O'Rourke M, Baron D, Keogh A, Kelly R, Nelson G, Barnes C, Raftos J, Graham K, Hillman K, Newman H
St. Vincent's Hospital, Darlinghurst, NSW, Australia.
Circulation. 1988 Jun;77(6):1311-5. doi: 10.1161/01.cir.77.6.1311.
In a double-blind randomized trial involving five Sydney hospitals and the city ambulance paramedical service, 145 patients with a first evolving myocardial infarction and with onset of pain less than 2.5 (mean 1.9 +/- 0.5 [SD]) hr previously were allocated to intravenous infusion of 100 mg recombinant tissue-type plasminogen activator (rt-PA) or placebo over 3 hr. The groups at entry were similar.
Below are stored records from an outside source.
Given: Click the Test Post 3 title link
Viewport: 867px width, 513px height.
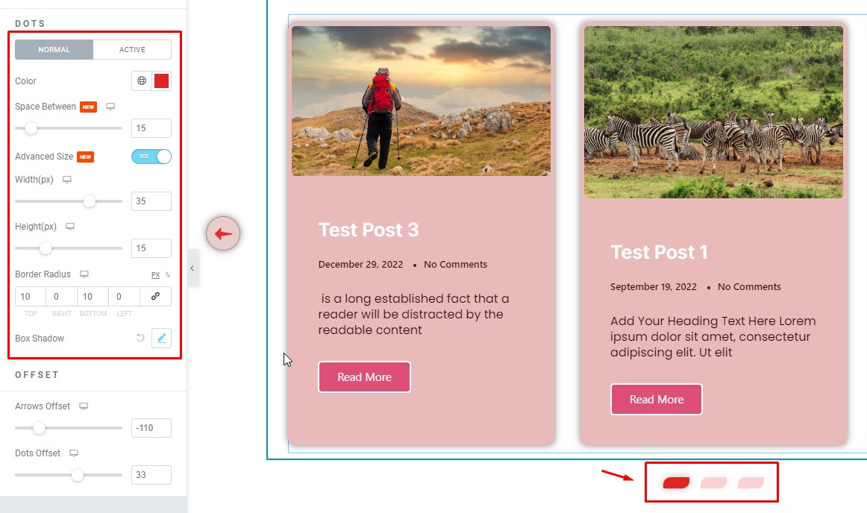Looking at the screenshot, I should point(369,230).
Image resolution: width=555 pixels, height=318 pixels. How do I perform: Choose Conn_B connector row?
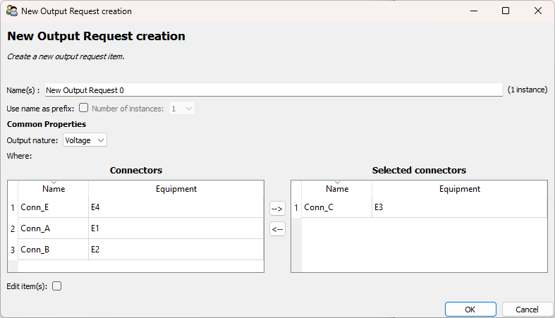pos(53,250)
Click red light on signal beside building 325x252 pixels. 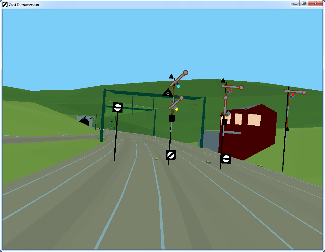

At assessment 21 days later, left ventricular ejection fraction measured both by contrast and radionuclide ventriculography was higher in the rt-PA compared with the placebo group (61 +/- 13%, n = 64, vs 54 +/- 14%, n = 62, contrast, 2p = .006; 52 +/- 13%, n = 66, vs 48 +/- 13%, n = 62 isotope, 2p = .08). This indicates limitation of myocardial infarction by rt-PA.